» Input data:
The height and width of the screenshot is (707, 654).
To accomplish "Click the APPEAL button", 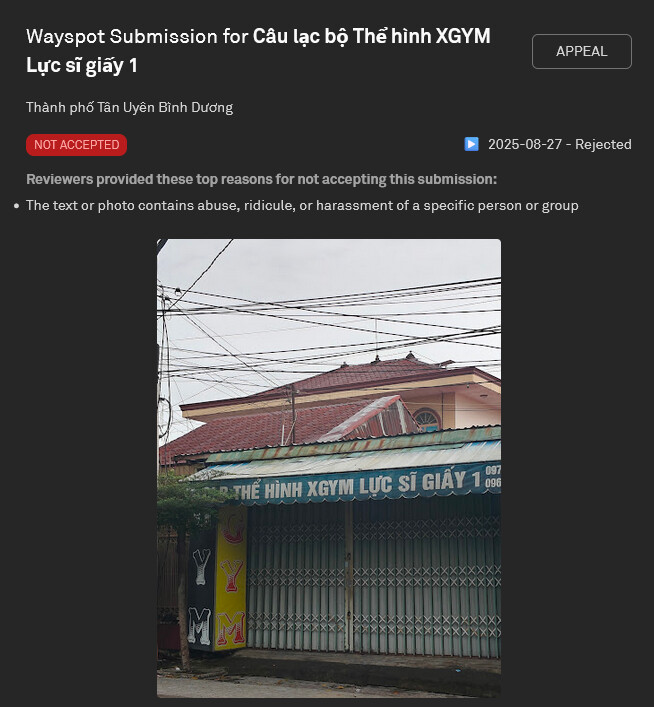I will pyautogui.click(x=581, y=51).
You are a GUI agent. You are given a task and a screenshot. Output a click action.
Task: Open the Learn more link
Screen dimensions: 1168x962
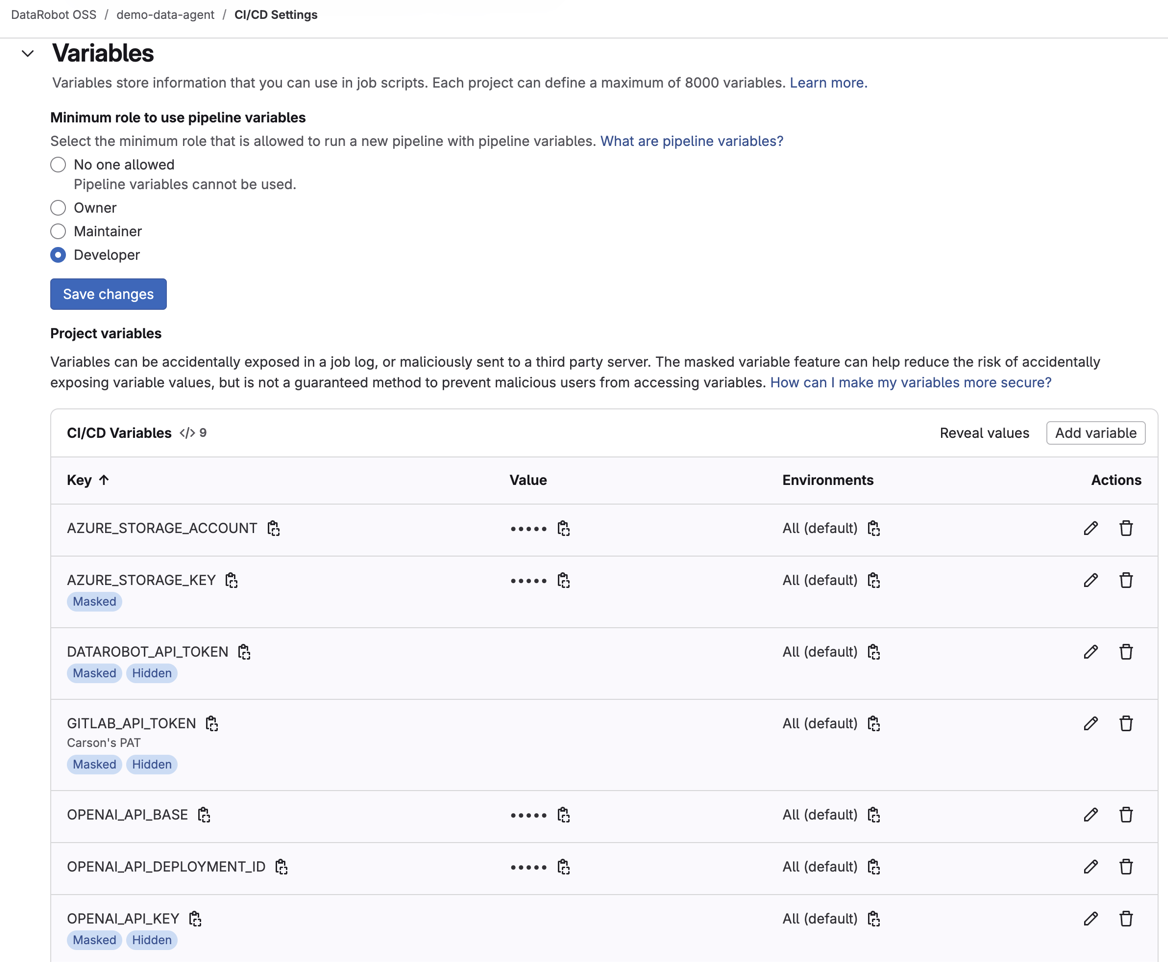tap(827, 83)
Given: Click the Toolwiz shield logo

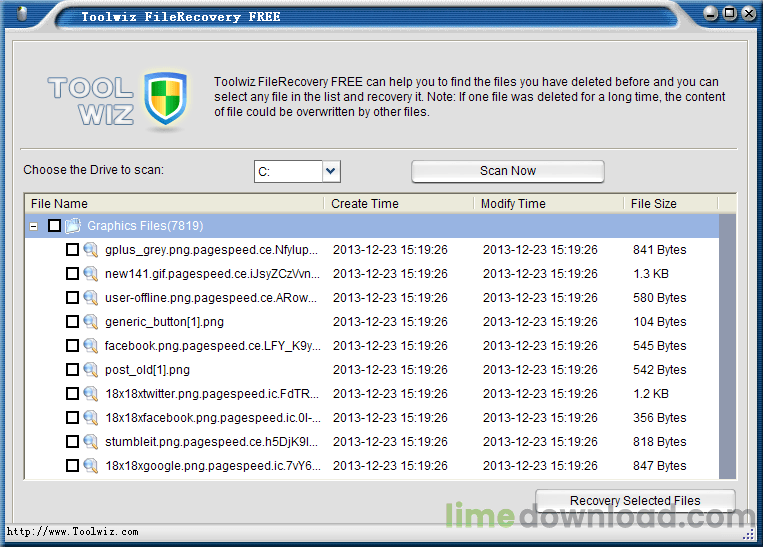Looking at the screenshot, I should pyautogui.click(x=166, y=98).
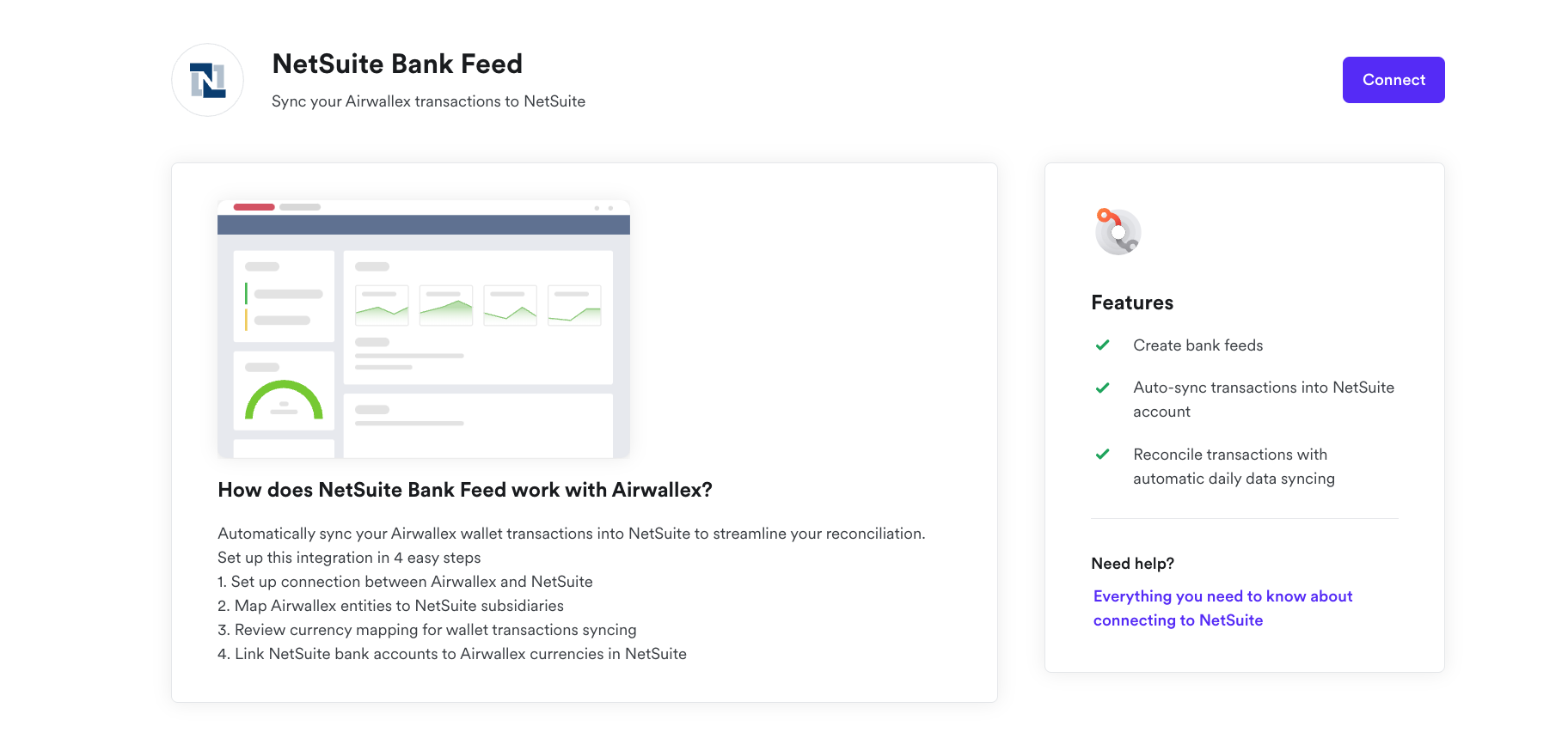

» Exercise instructions: Please write out, word for word, only the lines from the one holding "Screen dimensions: 1168x962" through the end of the records above, with both end lines included and the pictures dropped.

» Exercise answer:
Screen dimensions: 1168x962
tap(827, 83)
Given: Click the Toolwiz shield logo

Looking at the screenshot, I should pyautogui.click(x=166, y=98).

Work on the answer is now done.